All efforts should be made to schedule all events in a way to avoid conflict with religious holidays, and this is especially true for the scheduling of elections. However, the state should be especially cautious about favouring one religious minority group over another, or one candidate over all others. A critical appraisal can be made in regards to the subtle and apparent favouritism already provided to Western Christianity (as there are many other types of Christians outside this context with different holidays), but that is a broader discussion beyond the scheduling of the federal election.

The election must go on.


  1. The Chief Electoral Officer released his decision the day after this post went up,

    For all of the reasons given above, I will not be recommending to the Governor in Council an alternate day for the 2019 general election.

    I am committed to continuing to work with the Jewish community to maximize voting options within the existing calendar in ways that are convenient and consistent with their religious beliefs.

    Also worth noting is that Census Canada has also announced they will be revising the way they collect information related to ethnicity. The Star reports,

    A newly released review by Statistics Canada says the census could have identified between 270,000 and 298,000 Jews in Canada in 2016 if response patterns remained steady, instead of the almost 144,000 captured in the population count.

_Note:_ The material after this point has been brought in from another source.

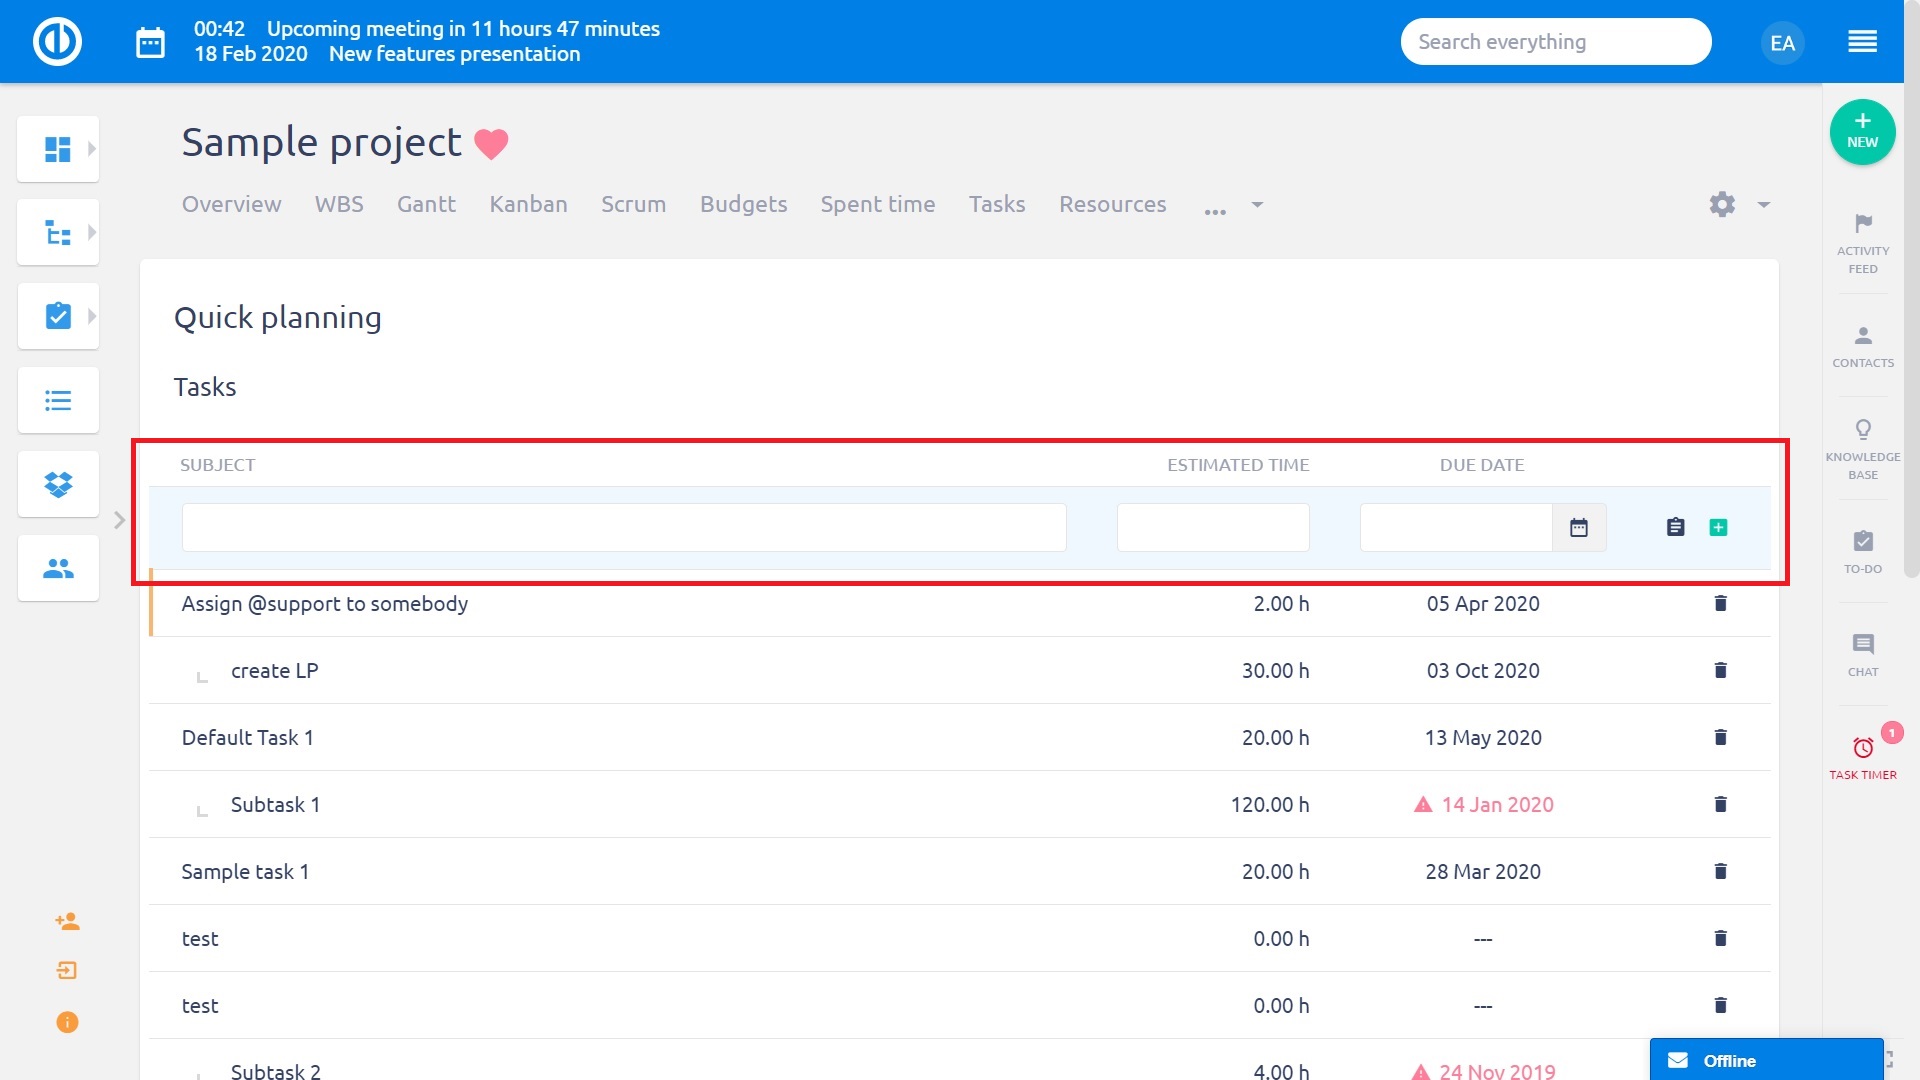
Task: Click the green NEW button
Action: tap(1862, 131)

    The review says the decline is most likely linked to the removal of Jewish from a list of examples that goes along with the question about ethnic and cultural origins.

    The paper concludes that the reason why there was a decrease is likely due to multiple ethnic origins, primarily Russian and Polish,

    Why were people less likely to respond “Jewish” to the ethnic origin question in 2016?

    Comparing the same person’s response in 2011 with their response in 2016 demonstrates how response mobility was a major factor in the decrease in Jewish responses to the ethnic origin question in 2016. The data show how many people added a Jewish response in 2016 among those who did not respond “Jewish” in 2011, and how many people who reported Jewish in 2011 did not do so in 2016. The result of people who did not report Jewish in 2011, but did so in 2016 was an upward pressure of 15.5% to the 2011 totals for the Jewish ethnic origin. At the same time, however, 70.7% of people who reported Jewish in 2011 did not do so in 2016. Combining these two numbers results in a net response mobility of -55.3% for the Jewish ethnic origin.

    Changing answers from census to census is expected for the ethnic origin question for a number of reasons. First, the question allows multiple responses, and therefore someone may choose, for example, to report four ethnic origins one census but only three the next. This would seem to be a minor change to the respondent, but it is still a different response. Second, the ethnic origin question is a reflection of the respondent’s perception of their ancestors’ ethnicity at the time of the census, and is therefore subject to changes in the social environment, changes in individual understanding of the concept and changes in awareness of family history.Note Generally these changes in responses from cycle to cycle cancel each other out and do not have a major impact on overall trends. For example, from 2011 to 2016, the English ethnic origin had 34.5% more people adding English in 2016 and 35.2% removing English in 2016. This resulted in a small net mobility of -0.7% for English.